» TASK DETAILS
Reproduce the items below word for word, from the line that contains "Open the APP sidebar menu item" through the end of the items, including both ends.

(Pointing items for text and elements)
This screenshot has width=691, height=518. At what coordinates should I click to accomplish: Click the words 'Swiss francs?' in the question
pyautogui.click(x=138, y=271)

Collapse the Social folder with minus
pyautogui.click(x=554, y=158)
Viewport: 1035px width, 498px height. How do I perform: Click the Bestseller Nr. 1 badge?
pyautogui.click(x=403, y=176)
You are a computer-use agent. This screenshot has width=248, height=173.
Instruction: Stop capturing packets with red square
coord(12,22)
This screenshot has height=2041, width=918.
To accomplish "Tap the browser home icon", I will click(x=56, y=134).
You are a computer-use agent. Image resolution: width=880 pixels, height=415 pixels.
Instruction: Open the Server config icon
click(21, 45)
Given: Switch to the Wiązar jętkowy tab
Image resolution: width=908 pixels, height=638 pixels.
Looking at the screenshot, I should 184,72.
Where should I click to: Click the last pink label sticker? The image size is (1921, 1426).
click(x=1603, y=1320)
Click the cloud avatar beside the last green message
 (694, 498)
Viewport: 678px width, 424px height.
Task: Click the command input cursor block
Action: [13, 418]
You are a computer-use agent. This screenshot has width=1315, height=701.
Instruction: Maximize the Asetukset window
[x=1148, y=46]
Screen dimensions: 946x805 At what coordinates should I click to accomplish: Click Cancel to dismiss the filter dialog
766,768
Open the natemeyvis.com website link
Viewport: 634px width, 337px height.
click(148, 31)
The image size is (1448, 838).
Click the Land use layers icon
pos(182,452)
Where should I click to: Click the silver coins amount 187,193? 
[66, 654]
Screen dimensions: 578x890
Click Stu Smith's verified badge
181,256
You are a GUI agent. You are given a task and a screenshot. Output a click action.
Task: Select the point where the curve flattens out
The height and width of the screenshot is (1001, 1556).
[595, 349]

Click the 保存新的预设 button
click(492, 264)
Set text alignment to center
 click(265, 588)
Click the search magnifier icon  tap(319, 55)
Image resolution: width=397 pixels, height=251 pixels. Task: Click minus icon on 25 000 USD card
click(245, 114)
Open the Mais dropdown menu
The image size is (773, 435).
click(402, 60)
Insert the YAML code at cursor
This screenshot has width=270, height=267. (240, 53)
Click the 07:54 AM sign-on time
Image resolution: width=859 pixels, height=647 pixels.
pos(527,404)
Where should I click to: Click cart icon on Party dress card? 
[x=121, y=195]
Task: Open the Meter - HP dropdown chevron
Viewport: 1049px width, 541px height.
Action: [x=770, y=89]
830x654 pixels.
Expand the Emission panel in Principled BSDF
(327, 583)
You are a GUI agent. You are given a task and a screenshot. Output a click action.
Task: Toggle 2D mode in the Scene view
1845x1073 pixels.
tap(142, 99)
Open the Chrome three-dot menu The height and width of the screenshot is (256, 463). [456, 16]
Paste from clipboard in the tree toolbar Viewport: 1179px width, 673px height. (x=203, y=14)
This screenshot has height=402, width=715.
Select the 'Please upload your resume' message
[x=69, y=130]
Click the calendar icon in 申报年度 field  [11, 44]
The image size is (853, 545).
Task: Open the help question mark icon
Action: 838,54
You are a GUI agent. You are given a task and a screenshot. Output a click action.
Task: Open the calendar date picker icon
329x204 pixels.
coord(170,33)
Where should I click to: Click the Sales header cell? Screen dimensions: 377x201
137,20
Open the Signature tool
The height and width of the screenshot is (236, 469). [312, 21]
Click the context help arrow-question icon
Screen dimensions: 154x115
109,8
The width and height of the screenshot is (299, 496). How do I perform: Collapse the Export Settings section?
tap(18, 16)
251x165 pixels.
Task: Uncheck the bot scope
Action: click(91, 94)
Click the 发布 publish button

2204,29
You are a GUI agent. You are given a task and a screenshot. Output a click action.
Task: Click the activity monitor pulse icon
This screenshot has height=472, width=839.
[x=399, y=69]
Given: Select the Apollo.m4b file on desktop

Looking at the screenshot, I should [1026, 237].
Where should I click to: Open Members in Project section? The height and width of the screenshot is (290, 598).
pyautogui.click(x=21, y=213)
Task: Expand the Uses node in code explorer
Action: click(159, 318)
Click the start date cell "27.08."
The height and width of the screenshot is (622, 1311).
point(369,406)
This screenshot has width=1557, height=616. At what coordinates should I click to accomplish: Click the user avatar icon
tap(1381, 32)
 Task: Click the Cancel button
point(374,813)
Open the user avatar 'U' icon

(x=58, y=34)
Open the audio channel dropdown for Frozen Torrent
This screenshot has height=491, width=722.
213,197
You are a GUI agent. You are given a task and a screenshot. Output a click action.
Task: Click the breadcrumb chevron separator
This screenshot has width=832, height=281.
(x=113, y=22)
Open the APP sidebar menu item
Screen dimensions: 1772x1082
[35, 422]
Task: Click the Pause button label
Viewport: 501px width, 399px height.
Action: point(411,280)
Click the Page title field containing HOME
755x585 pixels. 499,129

» SOLVED EXERCISE
Open the APP sidebar menu item
Screen dimensions: 1772x1082
[35, 422]
Task: Click the Pause button label
Viewport: 501px width, 399px height.
Action: point(411,280)
Click the Page title field containing HOME
755x585 pixels. 499,129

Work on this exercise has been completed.